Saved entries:
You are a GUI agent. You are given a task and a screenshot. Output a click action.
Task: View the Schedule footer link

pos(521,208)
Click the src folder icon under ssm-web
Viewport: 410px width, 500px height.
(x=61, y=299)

- _WHAT THIS TASK INVOLVES_
All of the data should be retyped exactly.

- _RESULT FOR THIS EXERCISE_
You are a GUI agent. You are given a task and a screenshot. Output a click action.
Task: View the Schedule footer link

pos(521,208)
Click the src folder icon under ssm-web
Viewport: 410px width, 500px height.
(x=61, y=299)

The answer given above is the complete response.